I can setup a telnet connection in Perl no problems, and have just discovered Curses, and am wondering if I can use the two together to scrape the output from the telnet session.
I can view on a row, column basis the contents of STDOUT using the simple script below:
use Curses;
my $win = new Curses;
$win->addstr(10, 10, 'foo');
$win->refresh;
my $thischar=$win->inch(10,10);
print "Char $thischar\n";
And using the below I can open a telnet connection and send \ receive commands with no problem:
use net::telnet;
my $telnet = new Net::Telnet (Timeout => 9999,);
$telnet->open($ipaddress) or die "telnet open failed\n";
$telnet->login($user,$pass);
my $output = $telnet->cmd("command string");
… But what I would really like to do is get the telnet response (which will include terminal control characters) and then search on a row \ column basis using curses. Does anyone know of a way I can connect the two together?
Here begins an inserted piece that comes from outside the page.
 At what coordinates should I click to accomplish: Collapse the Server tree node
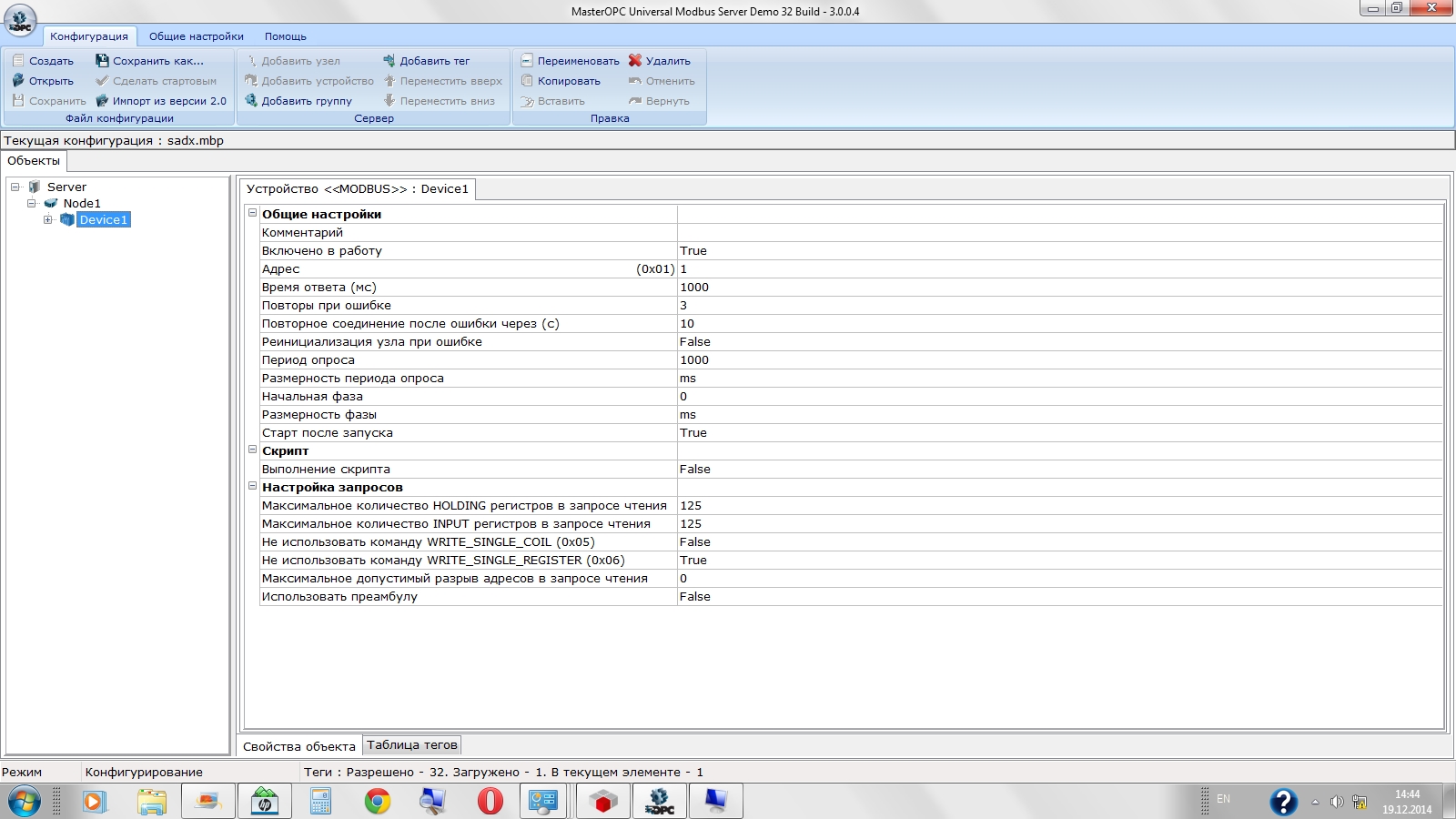coord(15,187)
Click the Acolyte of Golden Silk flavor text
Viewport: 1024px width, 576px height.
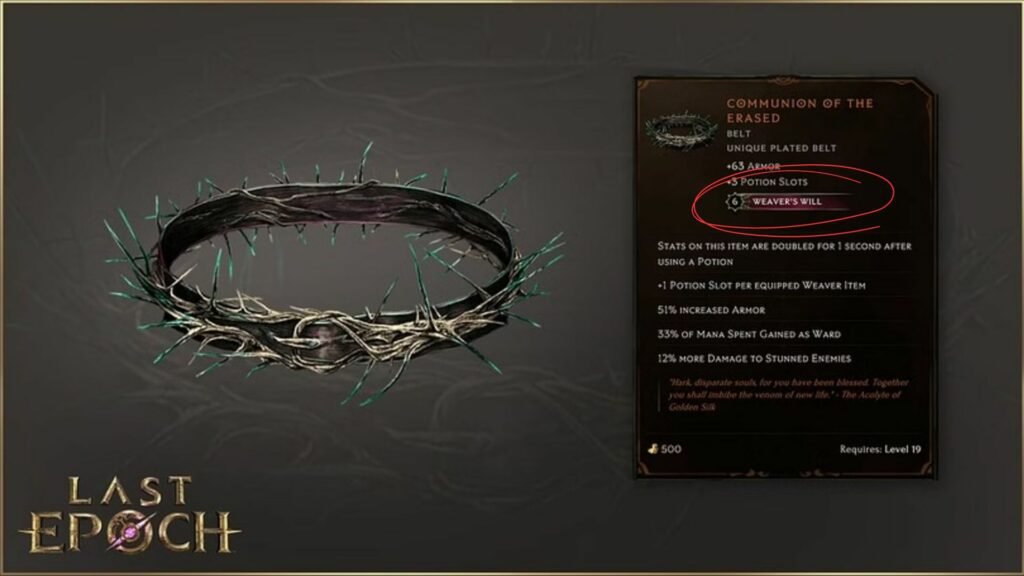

It seems to me that curses can only operate on STDOUT
If you are interacting purely with plain-text commands and responses, you can use Expect to script that, otherwise, you can use Term::VT102, which lets you screen scrape (read specific parts of the screen, send text, handle events on scrolling, cursor movement, screen content changes, and others) applications using VT102 escape sequences for screen control (e.g., an application using the curses library).